→ **Work to be completed**: With pictures left out, set down exactly the lines from the line containing "Where should I click to: Select the 累积人数" through the last line of the data.

→ **Given data**:
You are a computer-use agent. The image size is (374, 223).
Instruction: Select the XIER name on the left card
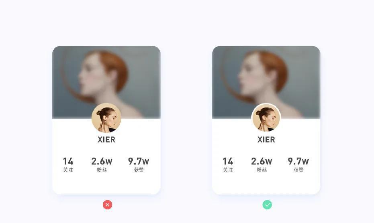[x=106, y=140]
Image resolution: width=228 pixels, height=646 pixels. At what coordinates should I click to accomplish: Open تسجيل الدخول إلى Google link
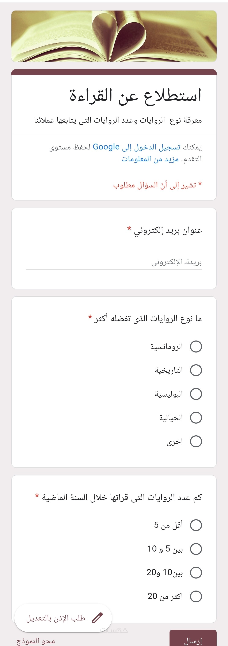pos(137,147)
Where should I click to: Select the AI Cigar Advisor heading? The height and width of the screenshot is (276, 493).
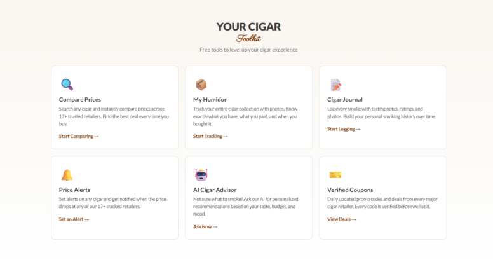[x=215, y=190]
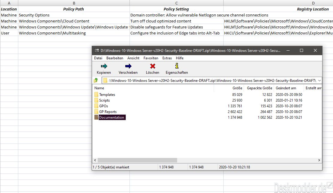Select the GPOs folder icon

(96, 106)
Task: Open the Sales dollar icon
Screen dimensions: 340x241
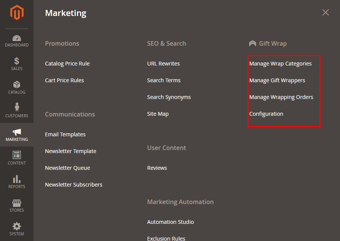Action: [17, 61]
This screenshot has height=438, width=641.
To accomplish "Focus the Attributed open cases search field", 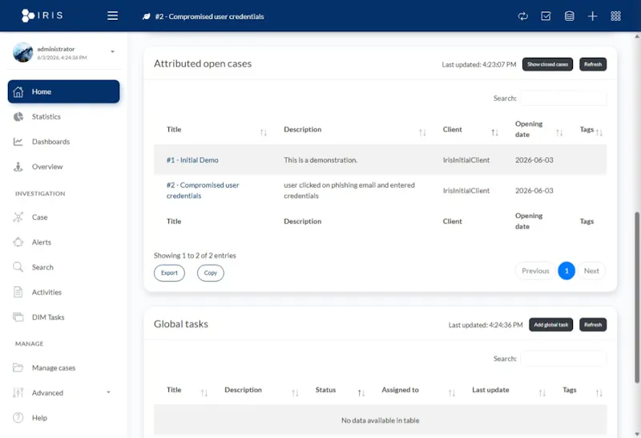I will [x=563, y=98].
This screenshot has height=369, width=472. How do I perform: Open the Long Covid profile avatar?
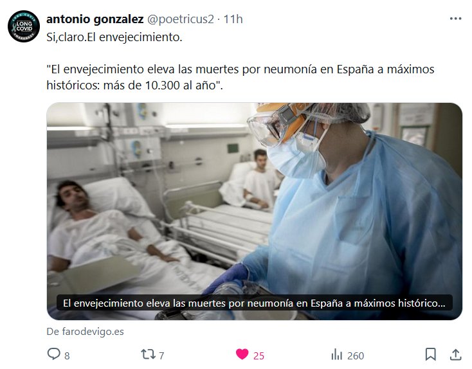pos(24,26)
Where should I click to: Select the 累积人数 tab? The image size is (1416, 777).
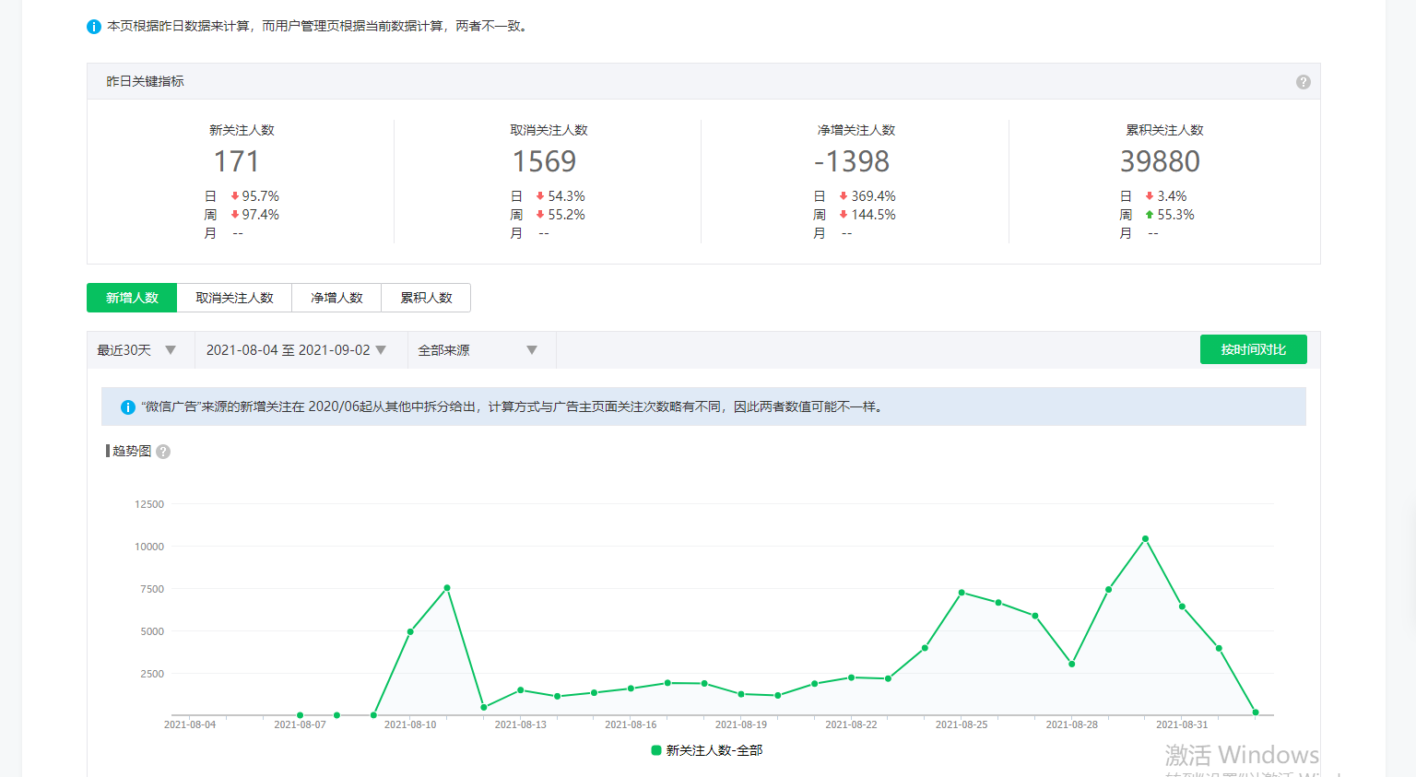coord(426,298)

→ **Reply**:
Where should I click to: Select the 累积人数 tab? The image size is (1416, 777).
coord(426,298)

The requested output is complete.